Pag-IBIG cuts housing loan rates, raises borrowing cap 

The government is making homeownership more affordable after the Home Development Mutual Fund (PAG-IBIG Fund) lowered housing loan interest rates and doubled down on financing support by increasing the maximum loan amount to P10 million.

Speaking at a Palace briefing on Wednesday, Presidential Communications Office Undersecretary and Palace Press Officer Claire Castro said the enhanced loan packages form part of President Ferdinand R. Marcos Jr.’s directive to expand access to affordable housing under the Expanded Pambansang Pabahay para sa Pilipino (4PH) Program.

“Kahit ano pa ang budget mo, may house financing option na angkop para sa iyo! Naging posible ang mga hakbang na ito dahil sa maingat na pagma-manage ng pondo at pagpapahiram ng pera ng PAG-IBIG sa mga miyembro nito,” Castro said.

Under the revised program, PAG-IBIG reduced the subsidized interest rate for socialized housing loans to 3 percent, while promotional rates were lowered to 4.5 percent for low-cost housing and 5.75 percent for open-market housing, easing monthly amortizations for borrowers.

The agency also raised the maximum housing loan to P10 million, allowing members to finance higher-value properties and giving them access to a wider range of housing options.

The enhanced financing package comes as the government seeks to narrow the country’s housing backlog by making formal home financing more accessible, particularly to low- and middle-income families. Lower borrowing costs and a higher loan ceiling are expected to improve housing affordability while stimulating demand for residential developments.
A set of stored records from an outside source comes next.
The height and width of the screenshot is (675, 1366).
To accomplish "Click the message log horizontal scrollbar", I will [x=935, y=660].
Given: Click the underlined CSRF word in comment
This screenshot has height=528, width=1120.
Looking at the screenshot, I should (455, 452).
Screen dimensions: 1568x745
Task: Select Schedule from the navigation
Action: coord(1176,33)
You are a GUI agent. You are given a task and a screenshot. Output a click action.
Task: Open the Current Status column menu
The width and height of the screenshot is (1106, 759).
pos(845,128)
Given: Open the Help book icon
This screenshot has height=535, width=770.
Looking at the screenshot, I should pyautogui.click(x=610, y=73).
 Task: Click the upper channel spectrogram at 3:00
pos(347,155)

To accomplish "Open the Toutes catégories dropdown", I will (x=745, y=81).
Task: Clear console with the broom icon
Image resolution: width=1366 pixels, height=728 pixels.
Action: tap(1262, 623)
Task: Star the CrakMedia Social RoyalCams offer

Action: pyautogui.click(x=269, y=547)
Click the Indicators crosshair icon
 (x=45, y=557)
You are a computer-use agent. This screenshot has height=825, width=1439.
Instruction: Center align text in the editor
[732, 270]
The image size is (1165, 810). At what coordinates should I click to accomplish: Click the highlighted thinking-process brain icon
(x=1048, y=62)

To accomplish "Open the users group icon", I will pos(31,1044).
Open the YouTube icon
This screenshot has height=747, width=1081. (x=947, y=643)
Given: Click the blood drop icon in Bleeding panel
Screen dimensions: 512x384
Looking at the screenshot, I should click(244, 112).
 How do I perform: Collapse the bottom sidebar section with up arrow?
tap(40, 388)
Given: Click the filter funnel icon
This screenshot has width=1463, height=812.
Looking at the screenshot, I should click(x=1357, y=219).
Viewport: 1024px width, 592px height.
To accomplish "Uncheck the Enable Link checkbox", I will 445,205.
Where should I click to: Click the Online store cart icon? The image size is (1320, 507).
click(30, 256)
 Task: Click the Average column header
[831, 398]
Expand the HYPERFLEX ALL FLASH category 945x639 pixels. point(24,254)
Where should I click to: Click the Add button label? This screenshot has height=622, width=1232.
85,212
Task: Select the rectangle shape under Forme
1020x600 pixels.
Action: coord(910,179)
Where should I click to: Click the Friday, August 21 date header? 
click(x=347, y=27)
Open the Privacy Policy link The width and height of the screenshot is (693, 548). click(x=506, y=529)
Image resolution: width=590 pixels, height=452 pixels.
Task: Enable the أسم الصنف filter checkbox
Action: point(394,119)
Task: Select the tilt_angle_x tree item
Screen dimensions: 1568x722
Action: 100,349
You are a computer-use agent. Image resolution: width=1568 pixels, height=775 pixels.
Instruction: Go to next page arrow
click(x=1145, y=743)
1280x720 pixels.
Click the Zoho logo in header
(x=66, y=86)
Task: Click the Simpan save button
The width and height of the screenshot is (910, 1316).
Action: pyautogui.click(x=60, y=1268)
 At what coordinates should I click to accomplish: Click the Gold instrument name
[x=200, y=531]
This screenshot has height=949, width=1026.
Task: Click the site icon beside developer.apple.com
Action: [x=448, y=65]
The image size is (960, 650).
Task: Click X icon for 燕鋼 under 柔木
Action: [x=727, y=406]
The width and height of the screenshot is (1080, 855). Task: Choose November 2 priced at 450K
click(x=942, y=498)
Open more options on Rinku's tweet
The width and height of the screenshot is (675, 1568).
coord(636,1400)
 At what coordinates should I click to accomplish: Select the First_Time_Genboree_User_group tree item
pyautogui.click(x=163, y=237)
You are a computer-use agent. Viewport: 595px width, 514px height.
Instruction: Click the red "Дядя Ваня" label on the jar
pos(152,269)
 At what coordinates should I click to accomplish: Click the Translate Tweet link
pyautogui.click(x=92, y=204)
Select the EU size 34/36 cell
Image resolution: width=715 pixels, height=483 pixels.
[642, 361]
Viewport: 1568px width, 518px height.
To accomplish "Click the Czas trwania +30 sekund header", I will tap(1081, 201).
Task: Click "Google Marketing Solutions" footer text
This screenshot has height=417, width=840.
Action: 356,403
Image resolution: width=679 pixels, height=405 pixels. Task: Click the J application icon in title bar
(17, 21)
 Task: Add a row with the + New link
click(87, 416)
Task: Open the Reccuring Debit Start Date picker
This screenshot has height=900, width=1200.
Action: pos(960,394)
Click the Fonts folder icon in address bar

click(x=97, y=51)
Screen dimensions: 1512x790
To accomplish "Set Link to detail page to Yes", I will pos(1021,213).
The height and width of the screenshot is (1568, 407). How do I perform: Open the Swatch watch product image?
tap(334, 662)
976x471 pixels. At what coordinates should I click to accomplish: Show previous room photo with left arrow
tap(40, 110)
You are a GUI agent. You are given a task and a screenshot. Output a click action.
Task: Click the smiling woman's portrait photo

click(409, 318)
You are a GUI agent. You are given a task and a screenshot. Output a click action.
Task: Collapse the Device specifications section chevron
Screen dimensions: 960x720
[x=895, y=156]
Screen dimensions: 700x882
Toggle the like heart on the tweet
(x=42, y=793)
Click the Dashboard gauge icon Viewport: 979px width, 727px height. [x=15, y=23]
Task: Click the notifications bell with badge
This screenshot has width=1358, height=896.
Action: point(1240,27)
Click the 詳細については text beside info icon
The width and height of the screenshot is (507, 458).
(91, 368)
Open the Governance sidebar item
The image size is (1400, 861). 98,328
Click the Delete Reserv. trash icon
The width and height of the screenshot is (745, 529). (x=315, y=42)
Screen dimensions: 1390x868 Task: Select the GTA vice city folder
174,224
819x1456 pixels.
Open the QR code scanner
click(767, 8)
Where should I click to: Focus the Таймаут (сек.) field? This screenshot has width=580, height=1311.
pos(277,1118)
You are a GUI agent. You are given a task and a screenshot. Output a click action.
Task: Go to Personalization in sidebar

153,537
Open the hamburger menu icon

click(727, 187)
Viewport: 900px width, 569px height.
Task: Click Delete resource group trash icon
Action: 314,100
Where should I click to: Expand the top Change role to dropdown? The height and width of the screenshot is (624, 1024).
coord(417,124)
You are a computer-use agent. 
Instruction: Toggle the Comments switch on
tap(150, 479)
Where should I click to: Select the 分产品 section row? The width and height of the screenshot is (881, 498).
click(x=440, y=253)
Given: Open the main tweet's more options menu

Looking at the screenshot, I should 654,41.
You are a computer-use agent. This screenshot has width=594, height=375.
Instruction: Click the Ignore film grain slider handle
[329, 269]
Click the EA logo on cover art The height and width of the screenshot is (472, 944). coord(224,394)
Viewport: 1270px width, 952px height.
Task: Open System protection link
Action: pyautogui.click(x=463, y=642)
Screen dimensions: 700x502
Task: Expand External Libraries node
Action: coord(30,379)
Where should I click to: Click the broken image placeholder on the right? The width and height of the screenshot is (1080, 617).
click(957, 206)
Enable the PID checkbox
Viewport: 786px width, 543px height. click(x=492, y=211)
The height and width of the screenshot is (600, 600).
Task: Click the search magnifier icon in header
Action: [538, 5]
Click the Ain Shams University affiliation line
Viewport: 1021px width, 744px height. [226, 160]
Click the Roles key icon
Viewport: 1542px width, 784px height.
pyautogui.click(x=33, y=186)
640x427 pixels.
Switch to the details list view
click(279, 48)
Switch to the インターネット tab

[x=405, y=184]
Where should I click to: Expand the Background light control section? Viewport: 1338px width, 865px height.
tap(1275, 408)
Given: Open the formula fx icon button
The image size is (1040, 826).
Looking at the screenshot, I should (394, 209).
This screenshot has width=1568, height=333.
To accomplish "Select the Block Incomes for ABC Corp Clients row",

Castro said the improved loan terms were made possible by PAG-IBIG Fund’s strong financial position and prudent management, enabling it to offer more competitive financing without compromising the sustainability of its lending operations.

The Palace said the latest measures reinforce the administration’s broader housing agenda by expanding access to affordable, flexible, and sustainable financing, supporting both homebuyers and the continued growth of the country’s housing sector.